Мыло пахнет эвкалиптом. Я сую его вместе с ключом в шлепанец, который постепенно сползает со сложенного халата. Я поправляю шлепанцы, с кучей вещей в руках я похож на арестанта в первый день заключения, такими их, по крайней мере, показывают в кино. Знакомая музыка (кажется, она стала немного громче?) тоже из кинофильма, я ее узнаю, очень старая мелодия, мы слушали ее вместе, а, Роза? Помнишь? Я как раз работал над портретом, но уже вечерело, еще десять минут, и мы выходим, здесь, неподалеку, идет фильм, который мне хотелось бы посмотреть, пригласил я ее, она согласилась, но не пошевельнулась — оперлась о подоконник, светло-зеленый взгляд устремлен на меня, порой я прятался от этого взгляда за газету, за книгу, за холст, впрочем, за холст я прятался всегда, но даже за этой непроницаемой стеной я чувствовал его на себе. Ее лицо начинало сливаться с листвой, быстро темнело. Я схватил тюбик с зеленой краской и выдавил его до конца, я хотел, чтобы все на картине было цвета листвы: окно, платье Розы, я задыхался от радости, избыточной, как и краска, достигавшая цвета зрелости лишь в апельсине, который Роза держала с величайшей серьезностью, я люблю тебя, Роза, слышишь? Я люблю тебя! — кричал я, потому что портрет явно получался, еще до всех своих будущих портретов я знал, что этот самый лучший. Я начал смеяться. Она держала апельсин с серьезностью маленького Иисуса в атласном плаще и позолоченной короне, в правой руке у него скипетр, а в левой — земной шар, усеянный звездами, моя мать повесила такую картинку над моей кроватью; смотри молись каждый вечер, чтобы Он не отвлекся случайно и не уронил шар!

— Вы не знаете, как называется эта мелодия? — спрашиваю я банщика.

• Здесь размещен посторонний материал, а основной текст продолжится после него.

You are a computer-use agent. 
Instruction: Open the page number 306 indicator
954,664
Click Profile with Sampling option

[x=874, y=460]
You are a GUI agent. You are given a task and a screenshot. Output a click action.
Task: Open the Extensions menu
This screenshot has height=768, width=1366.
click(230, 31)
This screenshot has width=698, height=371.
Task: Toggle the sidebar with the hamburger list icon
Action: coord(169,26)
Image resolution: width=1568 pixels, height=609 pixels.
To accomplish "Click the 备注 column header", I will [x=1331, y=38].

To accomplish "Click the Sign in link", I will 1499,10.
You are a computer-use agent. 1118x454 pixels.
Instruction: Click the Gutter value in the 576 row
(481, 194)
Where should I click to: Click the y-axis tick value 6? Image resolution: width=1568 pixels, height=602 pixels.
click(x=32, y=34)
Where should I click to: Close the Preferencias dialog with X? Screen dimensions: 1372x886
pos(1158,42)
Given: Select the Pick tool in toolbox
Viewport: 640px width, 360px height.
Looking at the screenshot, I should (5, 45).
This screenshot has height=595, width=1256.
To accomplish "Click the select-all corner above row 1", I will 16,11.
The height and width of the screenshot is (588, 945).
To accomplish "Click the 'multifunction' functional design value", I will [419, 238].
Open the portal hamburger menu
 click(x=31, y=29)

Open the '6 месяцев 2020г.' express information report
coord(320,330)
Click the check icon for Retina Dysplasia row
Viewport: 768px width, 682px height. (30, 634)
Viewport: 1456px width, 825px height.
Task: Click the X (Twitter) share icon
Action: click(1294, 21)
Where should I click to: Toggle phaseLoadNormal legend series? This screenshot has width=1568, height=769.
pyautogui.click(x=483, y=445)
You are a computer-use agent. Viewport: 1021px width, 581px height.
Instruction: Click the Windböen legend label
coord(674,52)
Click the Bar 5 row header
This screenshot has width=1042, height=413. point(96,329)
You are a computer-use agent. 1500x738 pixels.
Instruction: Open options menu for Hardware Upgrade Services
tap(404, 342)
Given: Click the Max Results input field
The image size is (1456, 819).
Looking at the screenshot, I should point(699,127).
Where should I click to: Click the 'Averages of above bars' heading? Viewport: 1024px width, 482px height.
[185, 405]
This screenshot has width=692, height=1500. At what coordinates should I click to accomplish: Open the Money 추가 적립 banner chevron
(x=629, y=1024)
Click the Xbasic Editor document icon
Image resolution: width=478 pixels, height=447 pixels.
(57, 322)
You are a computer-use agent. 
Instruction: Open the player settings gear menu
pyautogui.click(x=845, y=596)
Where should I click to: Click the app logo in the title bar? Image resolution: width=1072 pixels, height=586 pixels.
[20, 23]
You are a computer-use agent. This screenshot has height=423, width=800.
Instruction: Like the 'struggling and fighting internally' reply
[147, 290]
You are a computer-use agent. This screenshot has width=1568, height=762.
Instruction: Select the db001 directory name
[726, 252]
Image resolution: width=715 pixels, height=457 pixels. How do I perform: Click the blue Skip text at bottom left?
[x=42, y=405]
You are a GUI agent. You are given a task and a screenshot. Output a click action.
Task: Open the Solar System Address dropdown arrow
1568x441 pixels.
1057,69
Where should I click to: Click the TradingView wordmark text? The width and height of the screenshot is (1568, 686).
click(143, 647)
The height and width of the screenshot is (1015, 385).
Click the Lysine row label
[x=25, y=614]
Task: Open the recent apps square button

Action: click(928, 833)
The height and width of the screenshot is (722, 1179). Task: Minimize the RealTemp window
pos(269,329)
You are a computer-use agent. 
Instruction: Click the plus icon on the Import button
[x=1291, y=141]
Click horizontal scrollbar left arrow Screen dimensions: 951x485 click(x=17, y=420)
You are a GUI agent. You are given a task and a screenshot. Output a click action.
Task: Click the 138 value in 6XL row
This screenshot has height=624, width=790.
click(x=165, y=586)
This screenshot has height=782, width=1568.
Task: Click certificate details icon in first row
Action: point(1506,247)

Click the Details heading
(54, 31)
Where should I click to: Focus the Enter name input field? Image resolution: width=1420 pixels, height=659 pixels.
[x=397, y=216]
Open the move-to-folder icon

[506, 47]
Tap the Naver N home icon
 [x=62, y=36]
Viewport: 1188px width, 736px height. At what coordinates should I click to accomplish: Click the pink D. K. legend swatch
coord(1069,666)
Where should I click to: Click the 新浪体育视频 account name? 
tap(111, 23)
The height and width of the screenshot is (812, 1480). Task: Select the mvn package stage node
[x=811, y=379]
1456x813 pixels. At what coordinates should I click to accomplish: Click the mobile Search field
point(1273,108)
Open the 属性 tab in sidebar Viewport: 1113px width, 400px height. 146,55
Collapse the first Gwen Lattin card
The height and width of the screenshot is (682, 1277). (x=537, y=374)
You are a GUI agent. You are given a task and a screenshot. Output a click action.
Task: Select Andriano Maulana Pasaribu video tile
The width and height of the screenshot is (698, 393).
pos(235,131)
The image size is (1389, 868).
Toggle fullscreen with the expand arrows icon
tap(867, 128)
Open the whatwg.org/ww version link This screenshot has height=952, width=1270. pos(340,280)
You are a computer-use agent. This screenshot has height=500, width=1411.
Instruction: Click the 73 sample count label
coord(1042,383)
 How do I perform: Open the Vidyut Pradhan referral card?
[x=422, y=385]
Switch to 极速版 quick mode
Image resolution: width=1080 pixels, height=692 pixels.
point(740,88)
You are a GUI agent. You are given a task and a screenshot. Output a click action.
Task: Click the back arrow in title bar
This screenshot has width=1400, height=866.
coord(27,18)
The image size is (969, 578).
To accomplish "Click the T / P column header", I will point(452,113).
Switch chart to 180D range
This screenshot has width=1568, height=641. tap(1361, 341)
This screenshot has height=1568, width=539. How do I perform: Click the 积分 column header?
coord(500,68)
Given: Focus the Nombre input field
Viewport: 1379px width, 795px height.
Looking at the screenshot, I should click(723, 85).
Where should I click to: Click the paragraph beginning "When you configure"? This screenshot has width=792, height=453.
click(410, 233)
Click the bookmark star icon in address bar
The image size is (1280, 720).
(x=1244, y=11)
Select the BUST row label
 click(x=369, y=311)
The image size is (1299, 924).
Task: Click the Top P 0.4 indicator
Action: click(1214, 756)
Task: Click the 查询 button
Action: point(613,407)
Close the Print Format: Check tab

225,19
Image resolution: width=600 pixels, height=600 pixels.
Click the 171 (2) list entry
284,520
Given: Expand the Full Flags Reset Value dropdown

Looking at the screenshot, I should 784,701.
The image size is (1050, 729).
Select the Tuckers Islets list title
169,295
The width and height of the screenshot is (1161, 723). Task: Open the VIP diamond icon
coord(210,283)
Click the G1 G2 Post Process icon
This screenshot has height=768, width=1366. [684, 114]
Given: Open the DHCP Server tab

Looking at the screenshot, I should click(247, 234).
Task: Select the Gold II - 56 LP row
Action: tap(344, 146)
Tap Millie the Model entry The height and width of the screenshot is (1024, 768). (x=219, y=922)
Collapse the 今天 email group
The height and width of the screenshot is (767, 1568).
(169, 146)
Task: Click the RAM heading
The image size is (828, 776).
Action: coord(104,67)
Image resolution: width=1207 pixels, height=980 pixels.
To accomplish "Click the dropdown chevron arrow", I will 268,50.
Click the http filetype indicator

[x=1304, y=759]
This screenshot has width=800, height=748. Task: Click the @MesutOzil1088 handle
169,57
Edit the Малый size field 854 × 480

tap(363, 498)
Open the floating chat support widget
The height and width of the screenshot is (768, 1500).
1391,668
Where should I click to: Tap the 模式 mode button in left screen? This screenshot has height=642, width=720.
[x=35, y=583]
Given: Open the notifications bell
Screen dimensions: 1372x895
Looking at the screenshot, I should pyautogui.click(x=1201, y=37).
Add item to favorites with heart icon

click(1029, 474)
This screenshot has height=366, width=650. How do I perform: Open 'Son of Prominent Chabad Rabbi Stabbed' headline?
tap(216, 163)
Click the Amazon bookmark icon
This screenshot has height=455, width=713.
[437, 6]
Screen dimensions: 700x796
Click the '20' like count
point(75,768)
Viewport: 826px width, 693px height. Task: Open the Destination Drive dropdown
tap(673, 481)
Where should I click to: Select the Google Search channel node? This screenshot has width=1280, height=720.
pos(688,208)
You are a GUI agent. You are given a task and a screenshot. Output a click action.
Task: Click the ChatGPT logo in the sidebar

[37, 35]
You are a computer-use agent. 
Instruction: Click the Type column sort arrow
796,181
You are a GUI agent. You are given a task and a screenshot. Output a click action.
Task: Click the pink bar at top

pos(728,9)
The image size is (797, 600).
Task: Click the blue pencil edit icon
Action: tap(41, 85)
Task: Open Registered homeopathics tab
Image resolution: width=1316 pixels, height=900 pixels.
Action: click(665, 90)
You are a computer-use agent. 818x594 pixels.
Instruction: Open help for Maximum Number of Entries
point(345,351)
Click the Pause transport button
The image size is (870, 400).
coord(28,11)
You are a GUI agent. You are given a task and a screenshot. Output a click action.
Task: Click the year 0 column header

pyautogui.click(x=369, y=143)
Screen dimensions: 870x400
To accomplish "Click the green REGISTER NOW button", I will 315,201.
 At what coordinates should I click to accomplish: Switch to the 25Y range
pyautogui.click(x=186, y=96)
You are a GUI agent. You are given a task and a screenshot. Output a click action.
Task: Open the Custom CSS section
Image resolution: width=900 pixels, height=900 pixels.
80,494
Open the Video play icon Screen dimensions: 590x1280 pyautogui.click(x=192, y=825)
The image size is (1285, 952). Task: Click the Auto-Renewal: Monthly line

Он лезет под стул, вылавливая там мыло, которое таки сползло с моей горы. Заодно упал и ключ.

— Не думаю, чтобы это было из какого-нибудь старого фильма. Старая музыка, она другого сорта, сеньор не находит?

Я прячу мыло в карман. Моя ненависть к словам типа «другого сорта» становится почти физической. Мода на слова. Мода на людей. Выжатые как лимон, они уступают место другим словам и другим людям. Я сейчас тоже в моде. Или уже был в моде.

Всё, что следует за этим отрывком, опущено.